- **WORK TO BE COMPLETED**
Please render the lines of the rows below as a JSON list of strings, one string per line and with blank lines omitted. Begin at the line that has "Identify the location of Institution." and stop after the line that has "Digital economy is".

- **MATERIAL FOR THIS TASK**
(begin)
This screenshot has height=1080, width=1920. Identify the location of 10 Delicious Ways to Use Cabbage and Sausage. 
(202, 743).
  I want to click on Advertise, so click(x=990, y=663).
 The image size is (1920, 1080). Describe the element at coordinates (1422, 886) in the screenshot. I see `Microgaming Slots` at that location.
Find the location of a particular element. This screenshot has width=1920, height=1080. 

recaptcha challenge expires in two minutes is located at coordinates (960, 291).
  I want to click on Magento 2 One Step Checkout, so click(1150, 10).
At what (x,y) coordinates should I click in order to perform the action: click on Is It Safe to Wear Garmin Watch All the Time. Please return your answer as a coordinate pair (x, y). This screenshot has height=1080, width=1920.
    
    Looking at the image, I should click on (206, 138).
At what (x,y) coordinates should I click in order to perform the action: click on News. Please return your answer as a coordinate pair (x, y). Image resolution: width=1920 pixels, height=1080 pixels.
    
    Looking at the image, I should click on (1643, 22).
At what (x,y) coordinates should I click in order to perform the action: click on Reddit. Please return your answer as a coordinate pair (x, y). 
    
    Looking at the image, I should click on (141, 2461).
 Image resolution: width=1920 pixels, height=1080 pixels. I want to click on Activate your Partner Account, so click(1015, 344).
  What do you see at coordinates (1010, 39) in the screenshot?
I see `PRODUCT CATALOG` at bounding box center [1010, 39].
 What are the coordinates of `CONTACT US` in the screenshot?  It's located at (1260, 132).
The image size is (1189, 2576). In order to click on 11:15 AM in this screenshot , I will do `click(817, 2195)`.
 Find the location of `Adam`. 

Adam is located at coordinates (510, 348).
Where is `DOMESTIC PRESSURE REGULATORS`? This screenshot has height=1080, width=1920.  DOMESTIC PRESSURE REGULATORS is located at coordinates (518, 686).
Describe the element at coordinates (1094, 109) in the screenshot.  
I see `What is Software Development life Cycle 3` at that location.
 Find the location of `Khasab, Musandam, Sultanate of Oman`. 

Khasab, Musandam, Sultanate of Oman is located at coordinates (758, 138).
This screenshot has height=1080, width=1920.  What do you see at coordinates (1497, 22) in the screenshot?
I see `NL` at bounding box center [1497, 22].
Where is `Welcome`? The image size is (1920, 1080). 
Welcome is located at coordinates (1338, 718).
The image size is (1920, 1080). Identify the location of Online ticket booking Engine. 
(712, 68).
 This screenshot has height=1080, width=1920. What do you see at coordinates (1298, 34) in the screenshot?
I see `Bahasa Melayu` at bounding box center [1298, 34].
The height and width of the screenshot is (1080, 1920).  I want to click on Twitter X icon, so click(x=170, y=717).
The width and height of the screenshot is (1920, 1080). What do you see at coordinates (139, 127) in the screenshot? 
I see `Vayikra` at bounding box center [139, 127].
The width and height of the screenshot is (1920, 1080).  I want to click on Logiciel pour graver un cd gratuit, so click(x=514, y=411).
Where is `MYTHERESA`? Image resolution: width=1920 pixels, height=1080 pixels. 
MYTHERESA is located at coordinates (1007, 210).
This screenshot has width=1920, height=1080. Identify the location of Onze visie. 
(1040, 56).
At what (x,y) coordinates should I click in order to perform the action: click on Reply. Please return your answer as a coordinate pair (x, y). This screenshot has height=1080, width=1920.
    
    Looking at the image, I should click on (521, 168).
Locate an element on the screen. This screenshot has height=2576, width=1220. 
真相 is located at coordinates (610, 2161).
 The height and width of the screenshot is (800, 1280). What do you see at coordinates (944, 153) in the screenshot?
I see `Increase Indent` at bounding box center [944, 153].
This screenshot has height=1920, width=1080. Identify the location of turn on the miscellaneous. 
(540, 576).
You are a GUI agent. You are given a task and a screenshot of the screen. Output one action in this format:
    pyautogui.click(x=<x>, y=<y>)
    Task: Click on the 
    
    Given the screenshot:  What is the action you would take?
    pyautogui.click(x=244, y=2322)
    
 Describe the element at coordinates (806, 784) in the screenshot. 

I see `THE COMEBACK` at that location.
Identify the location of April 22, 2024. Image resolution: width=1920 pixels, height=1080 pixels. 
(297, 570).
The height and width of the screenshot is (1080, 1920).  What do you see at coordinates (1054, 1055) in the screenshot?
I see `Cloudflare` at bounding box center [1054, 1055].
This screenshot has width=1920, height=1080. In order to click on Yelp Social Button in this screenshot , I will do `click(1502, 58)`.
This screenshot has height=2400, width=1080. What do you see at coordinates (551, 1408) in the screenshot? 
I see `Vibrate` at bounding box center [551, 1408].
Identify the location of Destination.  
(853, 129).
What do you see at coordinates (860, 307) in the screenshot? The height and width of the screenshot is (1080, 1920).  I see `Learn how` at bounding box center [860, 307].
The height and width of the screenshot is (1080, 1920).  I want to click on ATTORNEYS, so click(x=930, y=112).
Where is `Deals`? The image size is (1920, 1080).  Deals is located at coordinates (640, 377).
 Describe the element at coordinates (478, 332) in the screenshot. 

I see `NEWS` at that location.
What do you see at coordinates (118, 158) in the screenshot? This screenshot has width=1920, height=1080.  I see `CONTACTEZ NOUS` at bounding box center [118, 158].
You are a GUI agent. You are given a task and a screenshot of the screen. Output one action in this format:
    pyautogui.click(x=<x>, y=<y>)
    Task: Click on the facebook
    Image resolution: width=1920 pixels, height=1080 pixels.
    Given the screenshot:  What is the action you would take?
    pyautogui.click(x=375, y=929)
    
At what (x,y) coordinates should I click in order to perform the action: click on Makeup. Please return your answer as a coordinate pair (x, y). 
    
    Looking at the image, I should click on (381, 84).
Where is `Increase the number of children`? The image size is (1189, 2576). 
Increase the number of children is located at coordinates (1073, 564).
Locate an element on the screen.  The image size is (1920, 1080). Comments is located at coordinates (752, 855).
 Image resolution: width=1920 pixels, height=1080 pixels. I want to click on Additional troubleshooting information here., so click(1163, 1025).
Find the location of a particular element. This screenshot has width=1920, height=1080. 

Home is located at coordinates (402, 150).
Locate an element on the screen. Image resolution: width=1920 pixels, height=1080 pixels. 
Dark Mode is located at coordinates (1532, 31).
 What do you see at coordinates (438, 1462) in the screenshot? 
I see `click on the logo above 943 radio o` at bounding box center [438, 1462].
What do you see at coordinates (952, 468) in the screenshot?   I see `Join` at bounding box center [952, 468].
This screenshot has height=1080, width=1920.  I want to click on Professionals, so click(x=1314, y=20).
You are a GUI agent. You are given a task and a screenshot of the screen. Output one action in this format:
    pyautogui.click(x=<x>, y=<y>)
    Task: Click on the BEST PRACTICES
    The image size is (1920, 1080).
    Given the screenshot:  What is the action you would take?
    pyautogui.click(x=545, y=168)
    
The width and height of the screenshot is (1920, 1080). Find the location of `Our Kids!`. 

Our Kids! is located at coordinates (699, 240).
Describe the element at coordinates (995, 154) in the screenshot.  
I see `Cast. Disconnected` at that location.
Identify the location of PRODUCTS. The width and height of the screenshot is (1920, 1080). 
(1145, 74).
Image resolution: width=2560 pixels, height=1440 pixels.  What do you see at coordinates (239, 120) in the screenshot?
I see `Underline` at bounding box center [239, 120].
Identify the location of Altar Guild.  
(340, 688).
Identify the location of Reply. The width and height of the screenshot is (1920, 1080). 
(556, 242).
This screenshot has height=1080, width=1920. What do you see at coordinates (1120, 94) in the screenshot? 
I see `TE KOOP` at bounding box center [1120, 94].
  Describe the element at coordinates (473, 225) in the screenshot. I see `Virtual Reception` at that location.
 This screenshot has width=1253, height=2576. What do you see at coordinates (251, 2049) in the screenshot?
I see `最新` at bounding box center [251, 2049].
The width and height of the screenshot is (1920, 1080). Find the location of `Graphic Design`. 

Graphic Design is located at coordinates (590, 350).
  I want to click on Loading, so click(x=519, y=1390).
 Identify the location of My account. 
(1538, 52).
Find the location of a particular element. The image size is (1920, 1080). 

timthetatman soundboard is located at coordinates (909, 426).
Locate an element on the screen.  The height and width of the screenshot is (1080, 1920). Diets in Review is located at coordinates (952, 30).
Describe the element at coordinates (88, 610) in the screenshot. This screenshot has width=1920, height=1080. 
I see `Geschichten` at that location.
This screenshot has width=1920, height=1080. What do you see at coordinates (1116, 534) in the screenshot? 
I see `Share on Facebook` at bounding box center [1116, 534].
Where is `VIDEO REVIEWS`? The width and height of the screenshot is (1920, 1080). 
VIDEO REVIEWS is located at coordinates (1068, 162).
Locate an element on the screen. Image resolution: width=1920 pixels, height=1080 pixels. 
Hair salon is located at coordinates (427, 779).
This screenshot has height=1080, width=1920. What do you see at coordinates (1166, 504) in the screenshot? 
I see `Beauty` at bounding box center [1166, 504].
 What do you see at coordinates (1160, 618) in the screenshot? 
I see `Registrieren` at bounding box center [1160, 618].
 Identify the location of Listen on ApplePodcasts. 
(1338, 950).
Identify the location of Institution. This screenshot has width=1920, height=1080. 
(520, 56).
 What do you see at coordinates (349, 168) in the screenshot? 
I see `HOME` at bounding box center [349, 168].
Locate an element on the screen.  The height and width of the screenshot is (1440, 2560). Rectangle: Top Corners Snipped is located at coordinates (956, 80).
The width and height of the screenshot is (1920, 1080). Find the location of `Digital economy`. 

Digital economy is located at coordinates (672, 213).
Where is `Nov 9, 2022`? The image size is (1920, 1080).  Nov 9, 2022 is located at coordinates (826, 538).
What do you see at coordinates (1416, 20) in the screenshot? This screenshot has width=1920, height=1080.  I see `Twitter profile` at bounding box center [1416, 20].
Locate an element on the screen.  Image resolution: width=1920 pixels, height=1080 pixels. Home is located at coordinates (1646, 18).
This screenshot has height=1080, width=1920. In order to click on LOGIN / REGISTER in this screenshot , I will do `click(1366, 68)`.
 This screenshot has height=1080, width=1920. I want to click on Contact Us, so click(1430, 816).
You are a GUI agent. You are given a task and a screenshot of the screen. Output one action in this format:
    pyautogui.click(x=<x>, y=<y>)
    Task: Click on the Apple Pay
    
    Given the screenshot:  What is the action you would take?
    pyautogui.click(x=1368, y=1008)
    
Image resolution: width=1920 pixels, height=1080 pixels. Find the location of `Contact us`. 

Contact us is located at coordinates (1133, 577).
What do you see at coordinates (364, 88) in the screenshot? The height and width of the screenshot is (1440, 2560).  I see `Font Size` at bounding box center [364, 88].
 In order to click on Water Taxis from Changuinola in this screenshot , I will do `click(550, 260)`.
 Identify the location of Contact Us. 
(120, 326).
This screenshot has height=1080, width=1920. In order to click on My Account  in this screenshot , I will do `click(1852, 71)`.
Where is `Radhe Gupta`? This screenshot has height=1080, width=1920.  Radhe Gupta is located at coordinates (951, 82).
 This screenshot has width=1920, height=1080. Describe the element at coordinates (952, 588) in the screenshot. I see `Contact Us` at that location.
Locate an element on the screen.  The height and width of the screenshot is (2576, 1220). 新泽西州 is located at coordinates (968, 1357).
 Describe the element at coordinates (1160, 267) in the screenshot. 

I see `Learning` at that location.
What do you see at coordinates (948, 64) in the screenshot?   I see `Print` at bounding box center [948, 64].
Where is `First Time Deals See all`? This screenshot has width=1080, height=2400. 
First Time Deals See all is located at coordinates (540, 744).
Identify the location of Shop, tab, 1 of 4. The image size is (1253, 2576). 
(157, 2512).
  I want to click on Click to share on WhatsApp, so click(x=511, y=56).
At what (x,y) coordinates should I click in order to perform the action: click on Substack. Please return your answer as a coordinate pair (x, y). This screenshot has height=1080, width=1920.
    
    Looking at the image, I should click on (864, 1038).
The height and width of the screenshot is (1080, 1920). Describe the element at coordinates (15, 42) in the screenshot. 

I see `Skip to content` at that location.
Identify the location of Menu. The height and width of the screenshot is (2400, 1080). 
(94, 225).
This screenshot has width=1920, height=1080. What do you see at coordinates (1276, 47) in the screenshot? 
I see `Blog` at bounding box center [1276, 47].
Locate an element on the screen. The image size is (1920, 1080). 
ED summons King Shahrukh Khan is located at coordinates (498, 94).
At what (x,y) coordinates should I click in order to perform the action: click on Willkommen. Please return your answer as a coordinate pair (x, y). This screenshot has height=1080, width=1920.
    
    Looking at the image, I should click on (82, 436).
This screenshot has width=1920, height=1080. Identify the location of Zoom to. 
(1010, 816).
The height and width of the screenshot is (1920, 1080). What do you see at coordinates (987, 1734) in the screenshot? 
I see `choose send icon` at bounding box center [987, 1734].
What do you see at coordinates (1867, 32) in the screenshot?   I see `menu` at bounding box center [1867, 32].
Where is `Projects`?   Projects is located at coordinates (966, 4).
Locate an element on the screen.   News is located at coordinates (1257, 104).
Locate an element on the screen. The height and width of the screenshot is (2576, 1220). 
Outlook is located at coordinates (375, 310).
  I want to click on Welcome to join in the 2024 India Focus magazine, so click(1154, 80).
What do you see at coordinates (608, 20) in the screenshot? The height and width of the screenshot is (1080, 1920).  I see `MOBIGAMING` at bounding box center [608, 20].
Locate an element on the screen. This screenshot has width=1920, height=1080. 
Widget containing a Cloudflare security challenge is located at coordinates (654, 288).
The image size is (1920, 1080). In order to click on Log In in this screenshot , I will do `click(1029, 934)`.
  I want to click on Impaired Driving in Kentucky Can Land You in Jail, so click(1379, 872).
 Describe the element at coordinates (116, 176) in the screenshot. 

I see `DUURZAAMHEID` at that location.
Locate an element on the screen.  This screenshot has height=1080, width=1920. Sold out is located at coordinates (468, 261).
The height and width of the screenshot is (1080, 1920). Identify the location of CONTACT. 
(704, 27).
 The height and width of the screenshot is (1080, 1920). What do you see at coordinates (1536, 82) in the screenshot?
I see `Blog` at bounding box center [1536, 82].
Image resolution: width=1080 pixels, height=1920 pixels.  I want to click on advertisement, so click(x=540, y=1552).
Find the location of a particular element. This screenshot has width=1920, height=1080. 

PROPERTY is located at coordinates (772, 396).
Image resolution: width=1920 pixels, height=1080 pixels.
(end)
- **RESULT BELOW**
[
  "Identify the location of Institution. This screenshot has width=1920, height=1080. ",
  "(520, 56).",
  " What do you see at coordinates (349, 168) in the screenshot? ",
  "I see `HOME` at bounding box center [349, 168].",
  "Locate an element on the screen.  The height and width of the screenshot is (1440, 2560). Rectangle: Top Corners Snipped is located at coordinates (956, 80).",
  "The width and height of the screenshot is (1920, 1080). Find the location of `Digital economy`. ",
  "Digital economy is located at coordinates (672, 213)."
]